如果root fs有密码,并且不知道,这个可以用passwd -d来删除或者重新设置。

apt-get upgrade --> 这个不是必要,我只是为了防止安装软件包出现不必要的错误。
apt-get install gcc g++ make gdb openssh-server -y  -->这个只是安装一些觉得可能用的软件包!

总之觉得chroot确实是一个很强大的东西,这个能构建一个新的linux release。
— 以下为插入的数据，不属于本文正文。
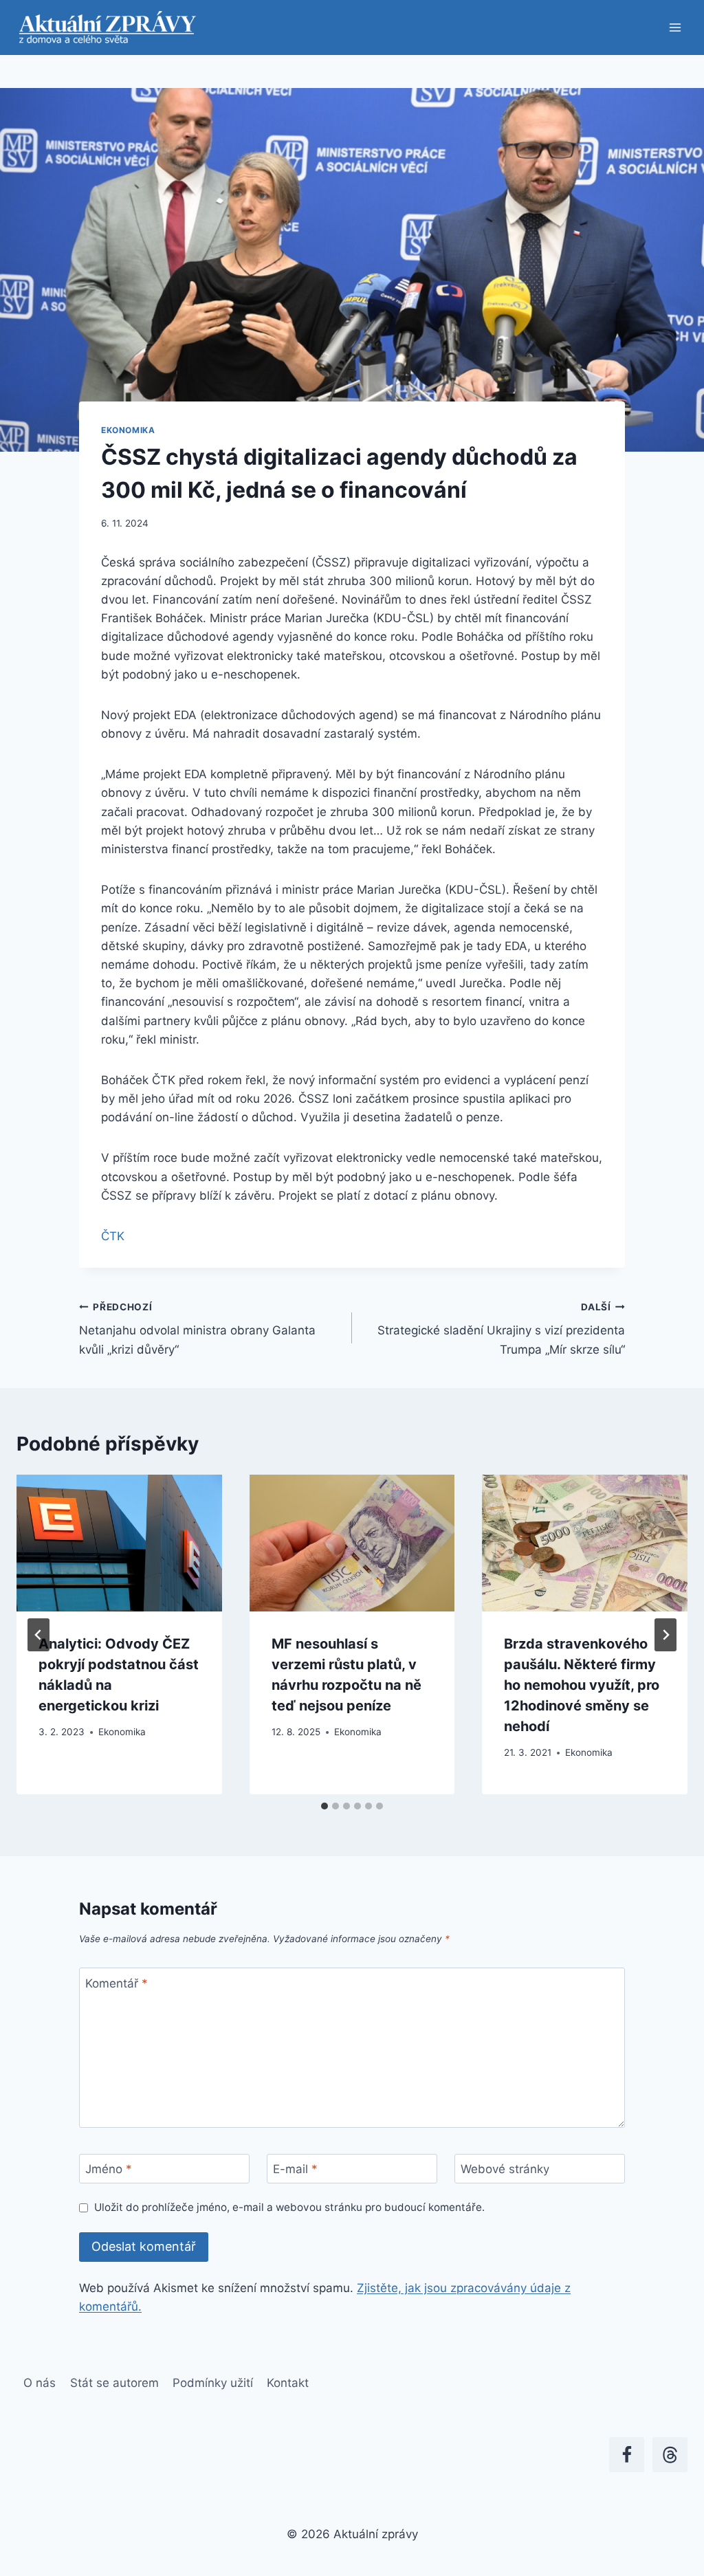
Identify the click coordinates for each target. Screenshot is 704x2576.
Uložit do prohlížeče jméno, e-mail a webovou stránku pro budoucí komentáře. (289, 2207)
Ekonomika (128, 430)
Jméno (108, 2169)
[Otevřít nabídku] (675, 27)
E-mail (295, 2169)
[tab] (324, 1806)
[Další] (665, 1634)
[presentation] (119, 1543)
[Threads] (670, 2454)
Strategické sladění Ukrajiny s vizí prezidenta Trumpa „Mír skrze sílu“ (501, 1328)
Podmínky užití (213, 2383)
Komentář (116, 1983)
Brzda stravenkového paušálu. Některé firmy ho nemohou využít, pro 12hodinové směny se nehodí (581, 1685)
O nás (39, 2383)
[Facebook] (626, 2454)
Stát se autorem (114, 2383)
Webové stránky (505, 2169)
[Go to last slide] (39, 1634)
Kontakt (288, 2383)
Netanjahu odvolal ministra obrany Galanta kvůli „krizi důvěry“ (197, 1328)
qemu running and gdb debug kernel
启动很简单,这里用qemu的stop on tcp::1234的这种gdbserver方式,cmd:
root@debian:~# qemu-system-i386 -kernel ./linux-3.2.59/arch/x86/boot/bzImage -append "console=ttyS0 rdinit=/bin/sh root=/dev/sda rw mem=256M" --boot c -nographic -hda ./Debian-Wheezy-x86-root_fs -m 256 -k en-us -S -s -net nic -net tap
QEMU 1.1.2 monitor - type ‘help‘ for more information
(qemu) QEMU 1.1.2 monitor - type ‘help‘ for more information
(qemu) 
这里可以不需要xwindow,带了参数-nographic,就要一般的远程终端下就能完成。
下一步就是启动gdb and target remote tcp::1234,cmd:
root@debian:~# gdb ./linux-3.2.59/vmlinux
GNU gdb (GDB) 7.4.1-debian
Copyright (C) 2012 Free Software Foundation, Inc.
License GPLv3+: GNU GPL version 3 or later <http://gnu.org/licenses/gpl.html>
This is free software: you are free to change and redistribute it.
There is NO WARRANTY, to the extent permitted by law.  Type "show copying"
and "show warranty" for details.
This GDB was configured as "i486-linux-gnu".
For bug reporting instructions, please see:
<http://www.gnu.org/software/gdb/bugs/>...
Reading symbols from /root/linux-3.2.59/vmlinux...done.
(gdb) target remote tcp::1234
Remote debugging using tcp::1234
0x0000fff0 in ?? ()
(gdb) b start_kernel
Breakpoint 1 at 0xc1881629: file init/main.c, line 469.
(gdb) c
Continuing.
Breakpoint 1, start_kernel () at init/main.c:469
469     {
(gdb) n
473             smp_setup_processor_id();
(gdb) l
468     asmlinkage void __init start_kernel(void)
469     {
470             char * command_line;
471             extern const struct kernel_param __start___param[], __stop___param[];
472
473             smp_setup_processor_id();
474
475             /*
476              * Need to run as early as possible, to initialize the
477              * lockdep hash:
(gdb) 
(gdb) c
Continuing.
看上面的gdb确实可以debug linux kernel,我们先跳过启动。我们来看qemu的启动日志,这里只有贴最后一点:
[....] Cleaning up temporary files.... ok
INIT: Entering runlevel: 2
[info] Using makefile-style concurrent boot in runlevel 2.
[....] Starting enhanced syslogd: rsyslogd. ok
[....] Starting periodic command scheduler: cron. ok
[....] Starting OpenBSD Secure Shell server: sshd. ok

Debian GNU/Linux 7 changeme ttyS0

changeme login: root
Password:
Last login: Mon May 26 15:44:04 UTC 2014 on ttyS0
Linux changeme 3.2.59 #2 SMP Mon May 26 09:40:43 EDT 2014 i686

The programs included with the Debian GNU/Linux system are free software;
the exact distribution terms for each program are described in the
individual files in /usr/share/doc/*/copyright.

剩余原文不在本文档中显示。